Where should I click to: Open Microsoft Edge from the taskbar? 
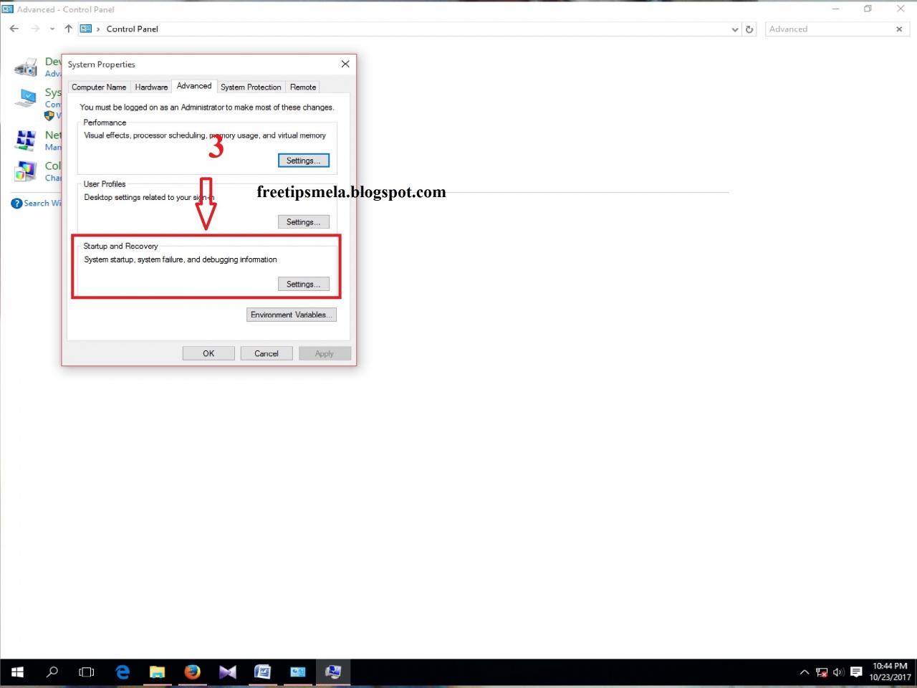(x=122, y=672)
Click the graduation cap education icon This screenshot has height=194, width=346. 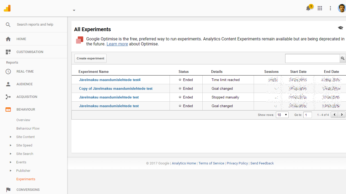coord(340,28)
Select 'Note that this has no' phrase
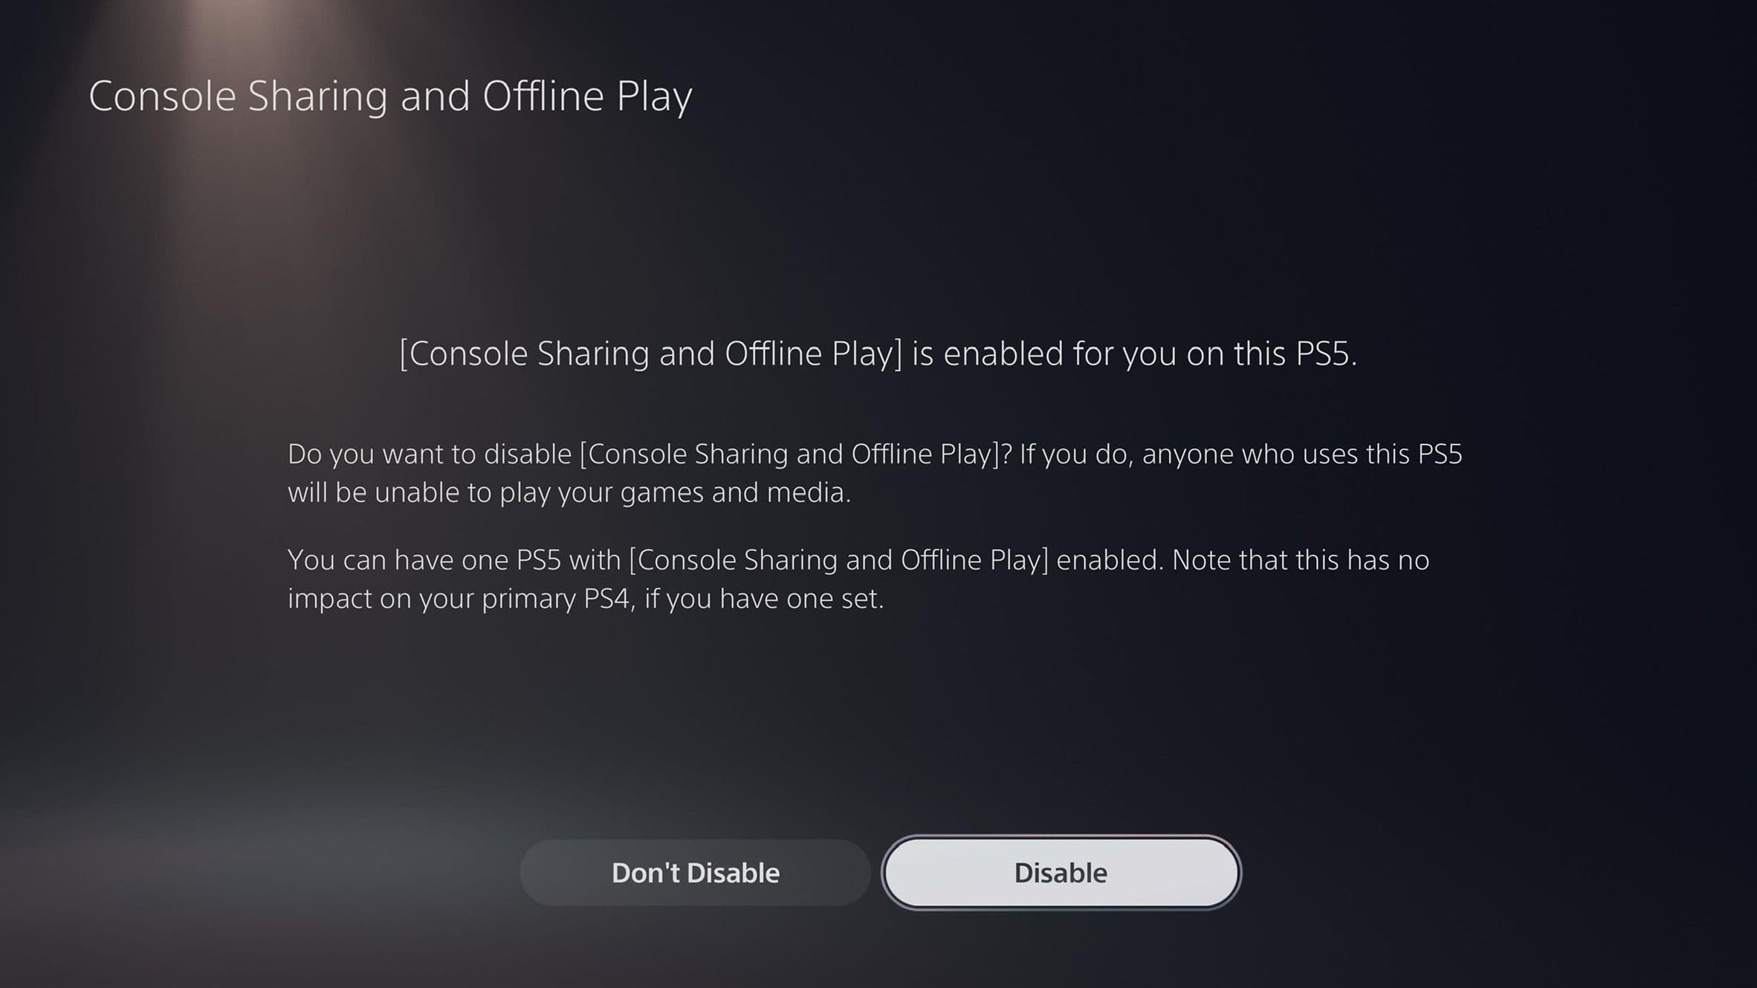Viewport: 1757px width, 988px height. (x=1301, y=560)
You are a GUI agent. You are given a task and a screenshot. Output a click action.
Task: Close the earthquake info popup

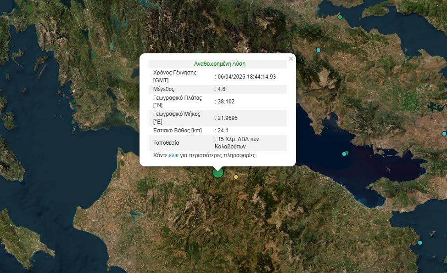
*-*-*
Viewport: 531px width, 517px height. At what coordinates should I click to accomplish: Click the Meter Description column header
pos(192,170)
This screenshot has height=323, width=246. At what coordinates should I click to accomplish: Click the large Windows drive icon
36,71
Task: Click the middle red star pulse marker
*-*-*
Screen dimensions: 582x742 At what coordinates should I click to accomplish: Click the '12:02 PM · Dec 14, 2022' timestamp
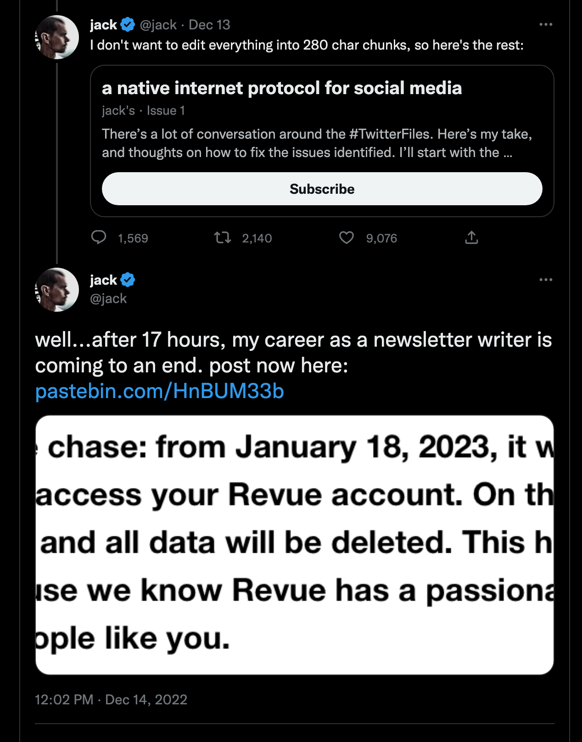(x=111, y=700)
*-*-*
▶ **Assigned task**
Your answer should be the lines of the listing above between the line holding "This screenshot has height=323, width=246." and the line holding "Task: Click the middle red star pulse marker", inclusive, restated word for word and alone.

▶ **Solved exercise**
This screenshot has height=323, width=246. At what coordinates should I click to accomplish: Click the large Windows drive icon
36,71
Task: Click the middle red star pulse marker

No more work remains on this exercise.